* **Dataset records**:
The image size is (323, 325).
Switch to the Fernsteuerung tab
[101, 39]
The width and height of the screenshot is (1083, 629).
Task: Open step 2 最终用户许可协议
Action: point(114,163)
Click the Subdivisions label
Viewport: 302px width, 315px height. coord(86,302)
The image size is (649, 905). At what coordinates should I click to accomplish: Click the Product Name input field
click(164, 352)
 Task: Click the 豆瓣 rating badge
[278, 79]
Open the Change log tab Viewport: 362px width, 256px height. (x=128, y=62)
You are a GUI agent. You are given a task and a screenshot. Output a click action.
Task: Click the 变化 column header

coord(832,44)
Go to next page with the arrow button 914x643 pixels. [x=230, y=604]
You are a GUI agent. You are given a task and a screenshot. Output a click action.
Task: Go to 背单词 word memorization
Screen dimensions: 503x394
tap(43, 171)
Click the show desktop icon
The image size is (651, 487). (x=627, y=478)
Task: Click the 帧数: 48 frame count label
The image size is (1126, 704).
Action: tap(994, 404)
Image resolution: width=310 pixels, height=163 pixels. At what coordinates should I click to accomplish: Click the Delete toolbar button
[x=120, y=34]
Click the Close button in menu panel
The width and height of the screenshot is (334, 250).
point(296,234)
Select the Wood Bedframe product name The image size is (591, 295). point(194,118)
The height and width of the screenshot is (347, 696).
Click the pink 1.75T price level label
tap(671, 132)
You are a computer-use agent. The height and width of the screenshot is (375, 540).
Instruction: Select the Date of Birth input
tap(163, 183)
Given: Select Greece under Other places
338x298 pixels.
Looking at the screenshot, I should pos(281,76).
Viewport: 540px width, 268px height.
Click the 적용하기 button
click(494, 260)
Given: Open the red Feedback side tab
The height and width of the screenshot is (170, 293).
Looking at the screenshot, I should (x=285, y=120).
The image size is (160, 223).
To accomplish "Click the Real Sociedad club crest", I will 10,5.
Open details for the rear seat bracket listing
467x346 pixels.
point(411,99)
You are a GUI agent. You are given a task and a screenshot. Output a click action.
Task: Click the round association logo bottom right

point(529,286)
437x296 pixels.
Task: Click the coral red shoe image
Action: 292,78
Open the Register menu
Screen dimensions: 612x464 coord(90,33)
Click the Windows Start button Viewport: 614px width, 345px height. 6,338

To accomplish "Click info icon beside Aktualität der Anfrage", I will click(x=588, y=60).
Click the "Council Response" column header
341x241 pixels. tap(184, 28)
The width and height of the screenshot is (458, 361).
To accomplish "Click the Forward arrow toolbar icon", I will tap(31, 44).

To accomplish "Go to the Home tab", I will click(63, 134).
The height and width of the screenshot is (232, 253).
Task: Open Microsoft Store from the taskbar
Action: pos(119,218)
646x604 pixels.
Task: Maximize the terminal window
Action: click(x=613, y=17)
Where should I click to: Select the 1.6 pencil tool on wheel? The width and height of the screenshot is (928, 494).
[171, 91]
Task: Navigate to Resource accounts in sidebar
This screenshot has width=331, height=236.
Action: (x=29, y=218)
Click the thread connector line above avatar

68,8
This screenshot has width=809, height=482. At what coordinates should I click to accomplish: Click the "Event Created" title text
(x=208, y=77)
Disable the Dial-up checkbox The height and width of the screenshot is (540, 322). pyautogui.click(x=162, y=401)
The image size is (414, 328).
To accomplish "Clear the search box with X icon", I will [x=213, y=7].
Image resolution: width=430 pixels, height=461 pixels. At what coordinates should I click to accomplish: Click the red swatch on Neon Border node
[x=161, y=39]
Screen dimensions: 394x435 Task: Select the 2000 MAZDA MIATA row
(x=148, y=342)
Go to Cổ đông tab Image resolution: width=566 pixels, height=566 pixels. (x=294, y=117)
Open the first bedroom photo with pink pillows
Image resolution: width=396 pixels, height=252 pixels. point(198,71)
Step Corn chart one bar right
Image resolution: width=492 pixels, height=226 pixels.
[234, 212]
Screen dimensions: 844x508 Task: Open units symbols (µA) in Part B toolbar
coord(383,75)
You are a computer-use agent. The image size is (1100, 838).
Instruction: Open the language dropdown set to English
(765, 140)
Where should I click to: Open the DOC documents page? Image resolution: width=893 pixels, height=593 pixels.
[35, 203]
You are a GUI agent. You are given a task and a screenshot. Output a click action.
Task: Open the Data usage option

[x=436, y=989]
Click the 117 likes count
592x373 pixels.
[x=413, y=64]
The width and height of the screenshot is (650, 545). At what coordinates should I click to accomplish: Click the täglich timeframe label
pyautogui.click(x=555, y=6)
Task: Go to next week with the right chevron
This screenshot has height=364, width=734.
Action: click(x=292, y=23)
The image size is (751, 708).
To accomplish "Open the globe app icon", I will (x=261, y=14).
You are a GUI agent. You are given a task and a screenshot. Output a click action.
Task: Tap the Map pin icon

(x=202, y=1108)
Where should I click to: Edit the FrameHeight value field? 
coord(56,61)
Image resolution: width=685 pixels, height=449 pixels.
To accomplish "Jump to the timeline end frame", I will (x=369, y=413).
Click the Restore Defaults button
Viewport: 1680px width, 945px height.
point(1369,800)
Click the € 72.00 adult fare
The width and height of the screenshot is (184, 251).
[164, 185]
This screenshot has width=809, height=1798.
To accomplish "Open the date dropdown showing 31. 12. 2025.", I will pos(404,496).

* **Exercise aim**: The entries above need to be repeated in full, exactly as written.

* **Solution to the exercise**:
The image size is (323, 325).
Switch to the Fernsteuerung tab
[101, 39]
The width and height of the screenshot is (1083, 629).
Task: Open step 2 最终用户许可协议
Action: point(114,163)
Click the Subdivisions label
Viewport: 302px width, 315px height. coord(86,302)
The image size is (649, 905). At what coordinates should I click to accomplish: Click the Product Name input field
click(164, 352)
 Task: Click the 豆瓣 rating badge
[278, 79]
Open the Change log tab Viewport: 362px width, 256px height. (x=128, y=62)
You are a GUI agent. You are given a task and a screenshot. Output a click action.
Task: Click the 变化 column header

coord(832,44)
Go to next page with the arrow button 914x643 pixels. [x=230, y=604]
You are a GUI agent. You are given a task and a screenshot. Output a click action.
Task: Go to 背单词 word memorization
Screen dimensions: 503x394
tap(43, 171)
Click the show desktop icon
The image size is (651, 487). (x=627, y=478)
Task: Click the 帧数: 48 frame count label
The image size is (1126, 704).
Action: tap(994, 404)
Image resolution: width=310 pixels, height=163 pixels. At what coordinates should I click to accomplish: Click the Delete toolbar button
[x=120, y=34]
Click the Close button in menu panel
The width and height of the screenshot is (334, 250).
point(296,234)
Select the Wood Bedframe product name The image size is (591, 295). point(194,118)
The height and width of the screenshot is (347, 696).
Click the pink 1.75T price level label
tap(671, 132)
You are a computer-use agent. The height and width of the screenshot is (375, 540).
Instruction: Select the Date of Birth input
tap(163, 183)
Given: Select Greece under Other places
338x298 pixels.
Looking at the screenshot, I should pos(281,76).
Viewport: 540px width, 268px height.
Click the 적용하기 button
click(494, 260)
Given: Open the red Feedback side tab
The height and width of the screenshot is (170, 293).
Looking at the screenshot, I should (x=285, y=120).
The image size is (160, 223).
To accomplish "Click the Real Sociedad club crest", I will 10,5.
Open details for the rear seat bracket listing
467x346 pixels.
point(411,99)
You are a GUI agent. You are given a task and a screenshot. Output a click action.
Task: Click the round association logo bottom right

point(529,286)
437x296 pixels.
Task: Click the coral red shoe image
Action: 292,78
Open the Register menu
Screen dimensions: 612x464 coord(90,33)
Click the Windows Start button Viewport: 614px width, 345px height. 6,338

To accomplish "Click info icon beside Aktualität der Anfrage", I will click(x=588, y=60).
Click the "Council Response" column header
341x241 pixels. tap(184, 28)
The width and height of the screenshot is (458, 361).
To accomplish "Click the Forward arrow toolbar icon", I will tap(31, 44).

To accomplish "Go to the Home tab", I will click(63, 134).
The height and width of the screenshot is (232, 253).
Task: Open Microsoft Store from the taskbar
Action: pos(119,218)
646x604 pixels.
Task: Maximize the terminal window
Action: click(x=613, y=17)
Where should I click to: Select the 1.6 pencil tool on wheel? The width and height of the screenshot is (928, 494).
[171, 91]
Task: Navigate to Resource accounts in sidebar
This screenshot has width=331, height=236.
Action: (x=29, y=218)
Click the thread connector line above avatar

68,8
This screenshot has width=809, height=482. At what coordinates should I click to accomplish: Click the "Event Created" title text
(x=208, y=77)
Disable the Dial-up checkbox The height and width of the screenshot is (540, 322). pyautogui.click(x=162, y=401)
The image size is (414, 328).
To accomplish "Clear the search box with X icon", I will [x=213, y=7].
Image resolution: width=430 pixels, height=461 pixels. At what coordinates should I click to accomplish: Click the red swatch on Neon Border node
[x=161, y=39]
Screen dimensions: 394x435 Task: Select the 2000 MAZDA MIATA row
(x=148, y=342)
Go to Cổ đông tab Image resolution: width=566 pixels, height=566 pixels. (x=294, y=117)
Open the first bedroom photo with pink pillows
Image resolution: width=396 pixels, height=252 pixels. point(198,71)
Step Corn chart one bar right
Image resolution: width=492 pixels, height=226 pixels.
[234, 212]
Screen dimensions: 844x508 Task: Open units symbols (µA) in Part B toolbar
coord(383,75)
You are a computer-use agent. The image size is (1100, 838).
Instruction: Open the language dropdown set to English
(765, 140)
Where should I click to: Open the DOC documents page? Image resolution: width=893 pixels, height=593 pixels.
[35, 203]
You are a GUI agent. You are given a task and a screenshot. Output a click action.
Task: Open the Data usage option

[x=436, y=989]
Click the 117 likes count
592x373 pixels.
[x=413, y=64]
The width and height of the screenshot is (650, 545). At what coordinates should I click to accomplish: Click the täglich timeframe label
pyautogui.click(x=555, y=6)
Task: Go to next week with the right chevron
This screenshot has height=364, width=734.
Action: click(x=292, y=23)
The image size is (751, 708).
To accomplish "Open the globe app icon", I will (x=261, y=14).
You are a GUI agent. You are given a task and a screenshot. Output a click action.
Task: Tap the Map pin icon

(x=202, y=1108)
Where should I click to: Edit the FrameHeight value field? 
coord(56,61)
Image resolution: width=685 pixels, height=449 pixels.
To accomplish "Jump to the timeline end frame", I will (x=369, y=413).
Click the Restore Defaults button
Viewport: 1680px width, 945px height.
point(1369,800)
Click the € 72.00 adult fare
The width and height of the screenshot is (184, 251).
[164, 185]
This screenshot has width=809, height=1798.
To accomplish "Open the date dropdown showing 31. 12. 2025.", I will pos(404,496).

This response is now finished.